After mocking the narrator for never having to hold a manual labor job, the narrator observes: "How easily he could mock me for my privileges, but I doubted he had ever considered the copious ones he enjoyed, which society didn't catalog as overly...and he was never made to feel guilty for these natural advantages and resources he'd done nothing to earn"

===Fear of failure===
"If masculinity is one theme, the other is fear of failure", wrote J. Oliver Conroy in a review. "Apartment is about young writers grappling with the possibility that they'll never make it at all. [But while] Wonder Boys is funny and life-affirming — Apartment is dark and deeply sad"

===Loneliness===
Both the narrator and Billy are only children, and both are raised without fathers present. The narrator notes that after his parents' divorce, "I had never longed for a sibling as much as that moment...I just wanted another person to shoulder the pain with me, to go through exactly what I'd have to go through".

In Billy's novel, No Man's Land, the narrator is divorced, and both his father and son are deceased, a fact that most of the writing workshop class misses during discussion.

After a chance meeting with Oliver in the East Village, the narrator realizes that his former friends grown distant from him. One of the narrator's former friends, Peter, is getting married, and the narrator is not only uninvited to the wedding, but didn't even know Peter had a girlfriend.

After the narrator confesses his crime to Billy, and Billy asks him why he did it, the narrator responds, "I didn't want you to leave me". The narrator regrets that Billy is likely the last person he would ever be close to.

Years later in 2016, the narrator notes that his own life has become more and more solitary, but solitude "isn't so bad once you come to expect it".

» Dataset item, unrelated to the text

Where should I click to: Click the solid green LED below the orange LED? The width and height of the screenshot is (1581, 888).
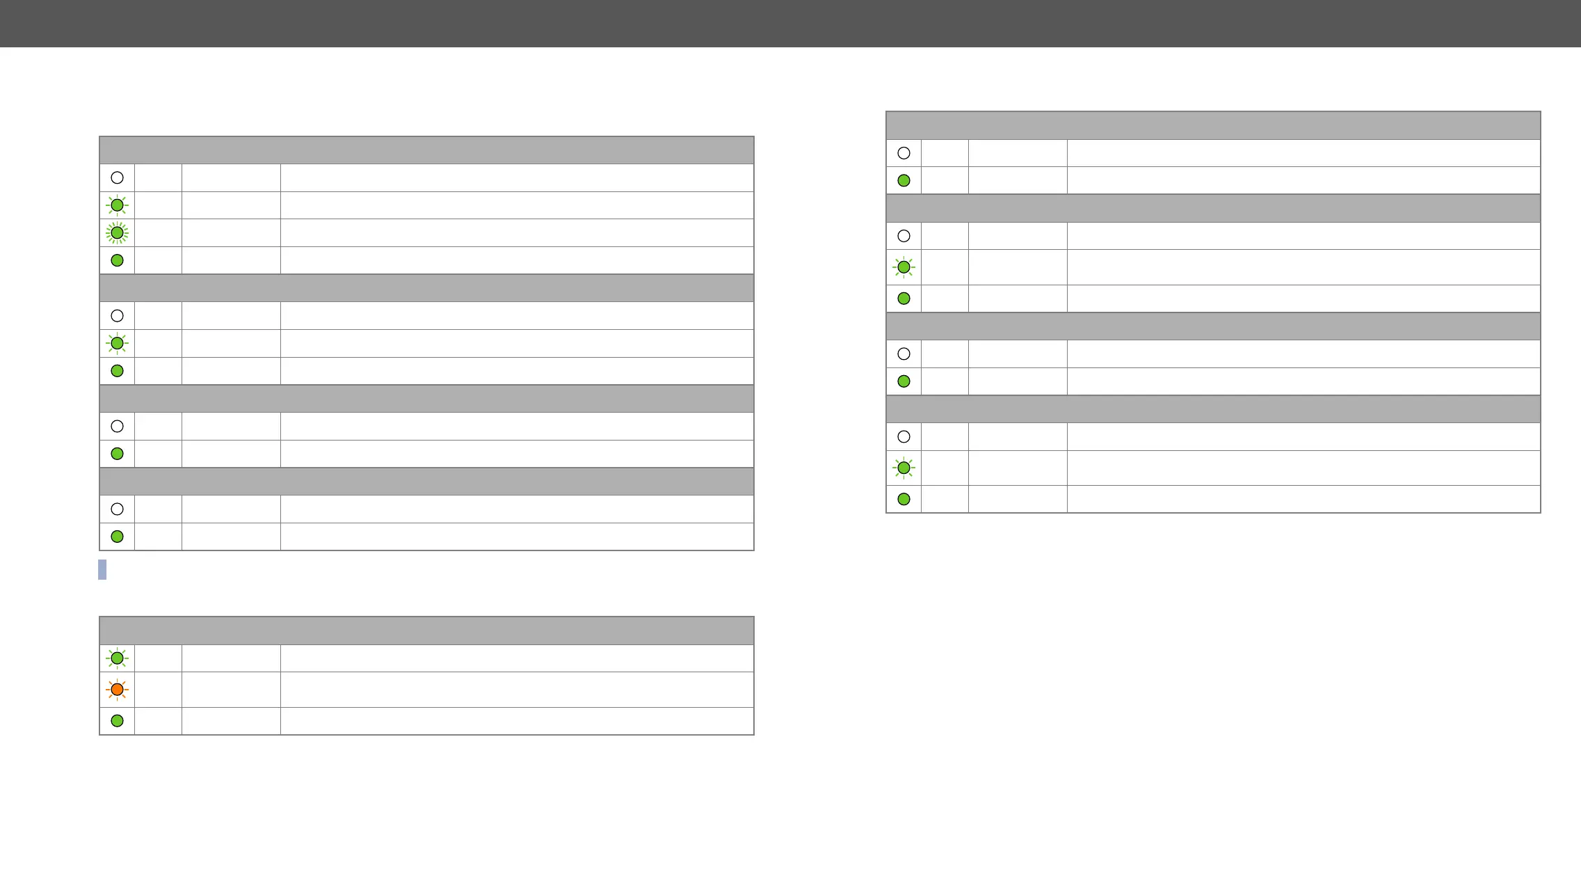point(117,721)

In a bar the narrator and Billy meet Jim, a much older, divorced former playwright whose given up on his dreams, and describes himself as a "nobody man": "I'm out of my time's joint...doesn't have a point of view. No one cares what I have to say anymore". Billy assures Jim, "You're not a nowhere man. You're still here". Twenty years later in 2016, the narrator's final words in the novel are "Still here".

===Male bonding===
Some reviewers have opined that the principal characters aren't friends. Anthony Domestico writes, "The narrator thinks he's a benevolent friend to Billy; he's just as much a vampiric consumer, drinking in his writerly gifts and blue-collar bona fides." Stefan Beck writes, "Contra most of the critical response to Apartment, the book absolutely is not 'about male friendship.' It is about a parasitic symbiosis: one party using the other to meet emotional needs, one to meet material needs; one party idealizing the other, one privately loathing the other. To mistake this for friendship is to tell on oneself."

===Political===
During an interview, the author states “[the 1990s were] the last time I could plausibly bring together a coastal liberal — in the form of the narrator — and a Heartland economic conservative like Billy and have them be friends...it was the last time that the polarization of the country was not so vast as to permit a connection between these two guys". Billy's political differences with the narrator are highlighted during the novel. During the election night of the 1996 US presidential election, Billy surprises the narrator by saying he voted for Bob Dole. Later, he dismisses the idea of sex reassignment surgery and is "visibly perturbed by the gay scene on Christopher Street."

== Development ==
The idea for the novel came in February 2017 when the author suddenly realized he never wrote about Stuyvesant Town, a place he lived off and on for 14 years.

The author decided choose the 1990s as the setting because he wanted to examine the friendship between 2 men, and wanted to choose a time before the Internet changed social interaction and reduced "the intensity of bonds". In addition, "that was probably the last time that someone from a flyover state (part of conservative America) could plausibly be in an MFA program at Columbia, the last time two guys from the two Americas might be friends in this context. And it was a time when masculinity was very much in flux.".